Segment Start: The data

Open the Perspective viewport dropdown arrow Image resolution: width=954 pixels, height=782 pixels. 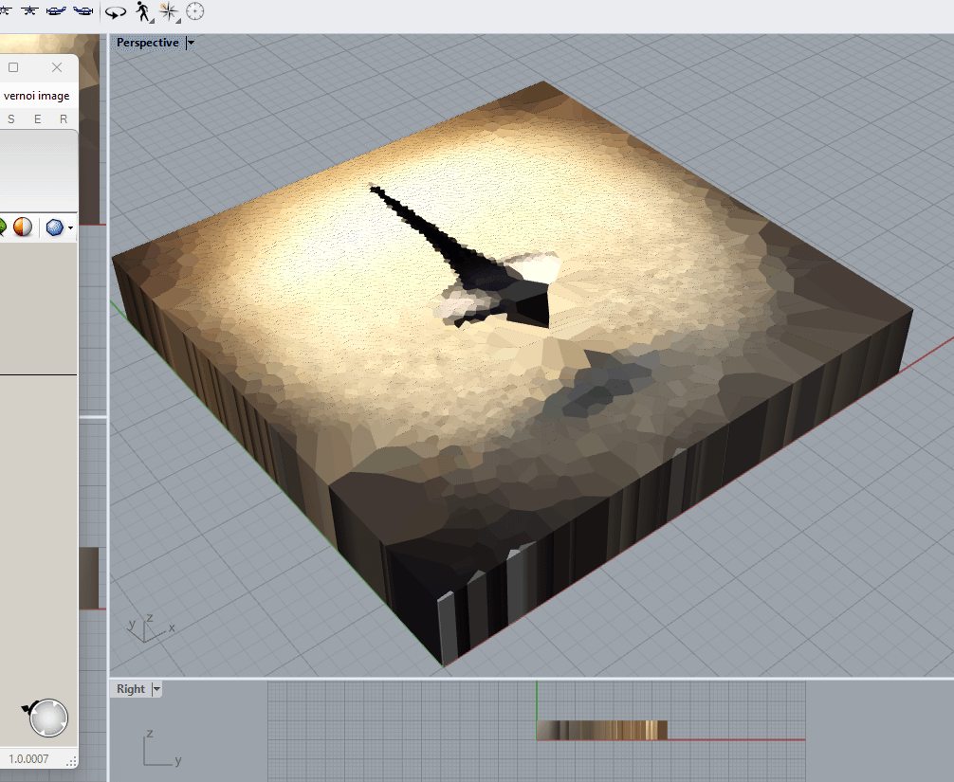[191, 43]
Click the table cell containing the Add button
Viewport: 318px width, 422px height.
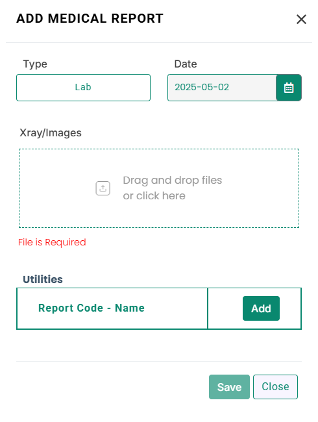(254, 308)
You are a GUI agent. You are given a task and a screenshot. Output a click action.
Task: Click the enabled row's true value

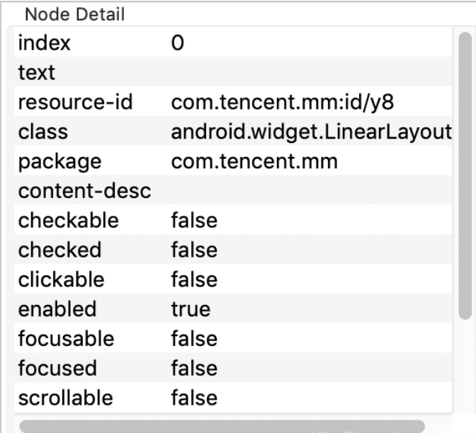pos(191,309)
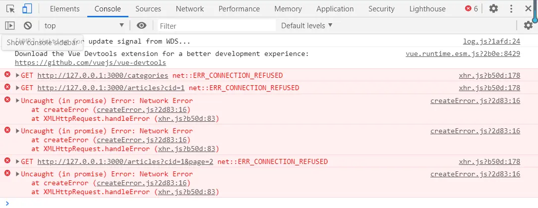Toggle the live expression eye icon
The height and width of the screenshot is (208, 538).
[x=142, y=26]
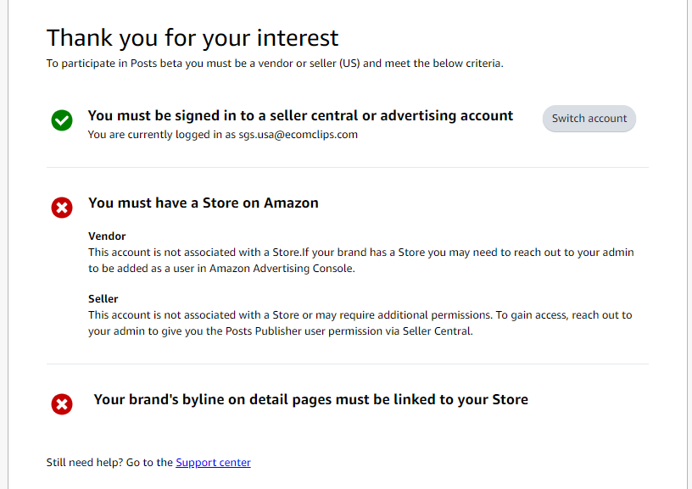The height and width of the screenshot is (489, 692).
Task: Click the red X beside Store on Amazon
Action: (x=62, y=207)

Segment End: The data

## What is needed
When you reach the line that has "Viewport: 318px width, 422px height." in the data above, start repeating lines exactly, and stop after the line that has "You are a GUI"; pictures stay out.

## Result
Viewport: 318px width, 422px height.
(254, 308)
You are a GUI agent. You are given a task and a screenshot. Output a click action.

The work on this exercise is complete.